The last time I used a microfilm reader was in the dusty depths of my college library, reviewing newspaper clippings from the 1960s for some God-forsaken reason.
The windowless bunker looked and smelled as if it had been vacuum-sealed since the very period in history I was researching. Fast forward to today, when I perused Rule 204-2(g) of the Investment Advisers Act of 1940 (the “Act”), the rule that explicitly permits advisers to maintain their books and records in “micrographic media, including microfilm, microfiche, or any similar medium.”
Perhaps the SEC is taking the 1940 part of the Act’s title a little too literally…
To its credit, the SEC also explicitly permits books and records to be maintained via “electronic storage media, including any digital storage medium or system that meets the terms of [Rule 204-2(g)].” This definition is purposefully broad so that it can accommodate and exist in harmony with the Electronic Signatures in Global and National Commerce Act (“ESIGN”), passed in 2000. In general, the SEC permits electronic recordkeeping so long as it meets the requirements of Rule 204-2(g).
As a preliminary matter, an advisor should first take a step back and review the very long and very specific books and records that it is tasked with maintaining pursuant to Rule 204-2 of the Act.
Once an advisor confirms that all required books and records are actually being captured and retained for the required period of time (generally five years, unless otherwise noted), the next step is to determine what records are being maintained electronically (and hopefully not in microfiche).
For those records that are being maintained electronically, Rule 204-2(g) of the Act enumerates certain general and specific requirements.
An advisor should review the actual Rule itself, but I will attempt to simplify and translate the requirements below:
Keep your records organized
SEC examiners don’t want to be left twiddling their thumbs while you hunt and peck on some file server for the documents they’ve requested.

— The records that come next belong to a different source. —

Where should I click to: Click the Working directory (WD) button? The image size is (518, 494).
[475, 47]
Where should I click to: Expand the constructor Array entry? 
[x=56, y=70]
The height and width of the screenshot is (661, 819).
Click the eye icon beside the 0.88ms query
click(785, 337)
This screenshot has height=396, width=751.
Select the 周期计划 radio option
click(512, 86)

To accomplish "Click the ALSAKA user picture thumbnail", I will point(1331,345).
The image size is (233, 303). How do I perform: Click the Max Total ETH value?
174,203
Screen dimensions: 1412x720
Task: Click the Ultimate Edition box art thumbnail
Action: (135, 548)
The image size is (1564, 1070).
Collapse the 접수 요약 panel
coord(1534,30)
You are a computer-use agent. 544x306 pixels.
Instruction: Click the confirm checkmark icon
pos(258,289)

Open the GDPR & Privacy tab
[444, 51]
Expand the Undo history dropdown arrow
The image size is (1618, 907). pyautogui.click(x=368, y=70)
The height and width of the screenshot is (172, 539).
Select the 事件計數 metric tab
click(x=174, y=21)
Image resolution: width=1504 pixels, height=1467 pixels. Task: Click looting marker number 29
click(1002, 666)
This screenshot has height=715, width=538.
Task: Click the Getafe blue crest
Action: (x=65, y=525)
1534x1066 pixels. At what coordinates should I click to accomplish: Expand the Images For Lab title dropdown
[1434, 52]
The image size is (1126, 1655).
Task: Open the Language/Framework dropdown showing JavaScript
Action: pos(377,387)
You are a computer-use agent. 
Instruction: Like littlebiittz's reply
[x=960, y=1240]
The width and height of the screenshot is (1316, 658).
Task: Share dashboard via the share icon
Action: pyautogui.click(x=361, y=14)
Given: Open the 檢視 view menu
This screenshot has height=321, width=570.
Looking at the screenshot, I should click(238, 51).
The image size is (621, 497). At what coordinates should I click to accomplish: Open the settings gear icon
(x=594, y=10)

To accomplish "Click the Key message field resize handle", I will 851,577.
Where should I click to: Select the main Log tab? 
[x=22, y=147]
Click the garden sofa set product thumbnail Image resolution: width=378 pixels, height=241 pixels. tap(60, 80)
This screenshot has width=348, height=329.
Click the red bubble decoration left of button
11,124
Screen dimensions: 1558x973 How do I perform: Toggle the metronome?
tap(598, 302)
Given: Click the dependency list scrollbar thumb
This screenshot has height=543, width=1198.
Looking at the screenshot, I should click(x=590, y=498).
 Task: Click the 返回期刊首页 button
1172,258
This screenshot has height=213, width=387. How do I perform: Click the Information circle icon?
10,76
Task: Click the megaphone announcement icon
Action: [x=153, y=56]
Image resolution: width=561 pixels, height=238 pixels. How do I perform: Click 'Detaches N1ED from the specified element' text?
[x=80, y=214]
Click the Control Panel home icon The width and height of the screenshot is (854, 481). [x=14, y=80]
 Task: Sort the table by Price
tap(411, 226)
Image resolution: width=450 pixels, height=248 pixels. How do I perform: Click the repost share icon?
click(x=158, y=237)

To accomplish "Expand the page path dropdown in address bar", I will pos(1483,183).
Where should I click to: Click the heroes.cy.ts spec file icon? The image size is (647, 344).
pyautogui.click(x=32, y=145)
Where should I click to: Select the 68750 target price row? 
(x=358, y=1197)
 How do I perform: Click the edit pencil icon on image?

Records must have the ability to be produced “promptly,” which generally means 24 hours. Test yourself: throw a dart at a record required to be maintained pursuant to Rule 204-2. If you’re not able to produce a few months’ worth of that record within 24 hours, you may have a larger organizational problem.
Keep your records complete, legible, and un-altered
Powers of attorney with pages missing or scanned at a 45-degree angle won’t cut it. An account agreement that was hand-signed and scanned to death on a 1995-era telefax at 50 dpi will likely not fit the bill. Journals or ledgers that have been altered or otherwise manipulated mean you have larger issues to address besides a books and records infraction.
Records should be accessible, viewable, and printable by the SEC
This provisioning can be accomplished in many ways: providing a password-protected CD-ROM or USB drive, setting up a secure FTP site, sending encrypted or password-protected emails, or, for the brave, even setting up a username and password for discreet recordkeeping systems.
Separately back-up your records
Advisors must “separately store… a duplicate copy of the record” on any electronic medium permitted by Rule 204-2(g). In other words, advisors must avoid a single point of failure when it comes to recordkeeping, and must maintain a separate backup copy of the record in a manner that would survive the inadvertent destruction of the original record.
Safeguard your records
Specifically, records should be safeguarded from “loss, alteration, or destruction.” Keep both physical and electronic safeguards in mind (storage cabinets to servers), and integrate safeguarding techniques into your business continuity plan and privacy protection policies pursuant to Regulation S-P to ensure all policies are consistent. Though the SEC did not specifically impose the “write once, read many” or “WORM” recordkeeping format for advisors (in contrast to broker-dealer recordkeeping rules, which mandates the WORM format), advisors must still safeguard records from alteration (and the SEC has “alternative means to verify the accuracy of adviser… records”). Lastly, maintain records on a need-to-know basis (i.e., to authorized personnel and SEC staff).
Rule 204-2(g) does not specifically speak to cloud storage and any other new-fangled blasphemy, but the same rules and requirements apply.
As priceless as the reaction would be if an examinee wheeled out a microfilm reader and a stack of reels during an SEC exam, perhaps an advisor would be more prudent to embrace technology, carefully apply the electronic recordkeeping requirements to its chosen recordkeeping medium and test its correspondent policies and procedures accordingly.